Em princípio, Abbas e Bibi deverão se reunir com o presidente dos EUA, Barack Obama, em 1.º de setembro, para um jantar na Casa Branca. Obama convidou também o presidente do Egito, Hosni Mubarak, o rei da Jordânia, Abdullah II, e o ex-premiê britânico Tony Blair, representante do quarteto de mediadores (EUA, Rússia, União Europeia e ONU). No dia seguinte, os últimos acertos para o lançamento das negociações serão conduzidos por Hillary Clinton no Departamento de Estado.

"Houve dificuldades no passado, haverá dificuldades pela frente. Sem dúvidas, vamos enfrentar mais obstáculos. Os inimigos da paz tentarão nos derrotar e tirar a negociação do trilho", declarou Hillary. Ao lado da secretária, o representante especial dos EUA para o Oriente Médio, George Mitchell, insistiu que a negociação direta entre palestinos e israelenses pode ser concluída em apenas um ano. Conforme explicou, apesar de as conversas serem diretas, os EUA estarão prontos para apresentar propostas para superar impasses.

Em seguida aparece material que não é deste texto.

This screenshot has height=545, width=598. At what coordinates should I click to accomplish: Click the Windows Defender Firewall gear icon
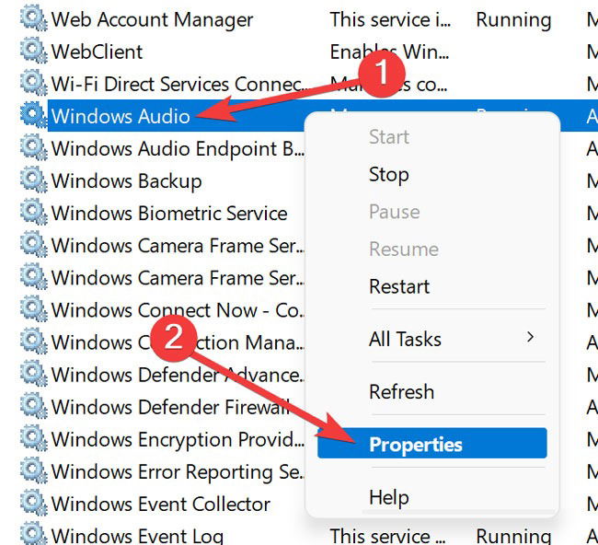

Se realmente forem lançadas no dia 2, as negociações começarão às vésperas do fim da vigência do compromisso de Israel de não construir novos assentamentos na Cisjordânia, em 26 de setembro. Ainda não há sinais de que o gabinete de Bibi conseguirá prorrogar essa moratória. Do outro lado, o Hamas, grupo radical islâmico que domina politicamente a Faixa de Gaza, já indicou que rejeitará as negociações.

Conforme Hillary explicou, as negociações deverão cobrir todos os temas do "status final" da relação entre Israel e a Autoridade Palestina (AP). Isso significa a definição de fronteiras precisas, do status político de Jerusalém e do retorno dos refugiados palestinos.